**Work to do**:
a) Render the sentence "It’s a rollicking, fast-paced adventure that doesn’t take itself too seriously." from the review of Guardians into Spanish.
b) Transcribe a portion of the review of Guardians, beginning at the words "There’s nothing much" and stopping after the words "a little flat.".

**Selected passage**:

____________________

Guardians manages to pull off a perfectly wonderful mash-up of rock classics and science fiction which, along with the grungy-looking interior of Quill’s spaceship, and the futuristic but gritty technology, gives the movie a great sense of nostalgia and realism. It’s a rollicking, fast-paced adventure that doesn’t take itself too seriously.

There’s nothing much new or unpredictable about the story of Guardians. Frequent jokes tease mildly at heroic stereotypes but the plot ultimately doesn’t stray far from the sugary, upbeat staple of big budget productions. The highlight of the movie is almost certainly the delightful prison break scene. The visual effects, fight scenes and fantastical locations with grungy place names are also commendable. The final battle and resolution, though, fall a little flat.

____________________

**Stored data**:
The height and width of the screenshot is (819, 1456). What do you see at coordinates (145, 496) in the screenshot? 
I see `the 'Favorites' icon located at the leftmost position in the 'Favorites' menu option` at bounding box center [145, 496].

____________________

**Task-by-task results**:
a) Es una aventura bulliciosa y de ritmo trepidante que no se toma demasiado en serio.

b)
There’s nothing much new or unpredictable about the story of Guardians. Frequent jokes tease mildly at heroic stereotypes but the plot ultimately doesn’t stray far from the sugary, upbeat staple of big budget productions. The highlight of the movie is almost certainly the delightful prison break scene. The visual effects, fight scenes and fantastical locations with grungy place names are also commendable. The final battle and resolution, though, fall a little flat.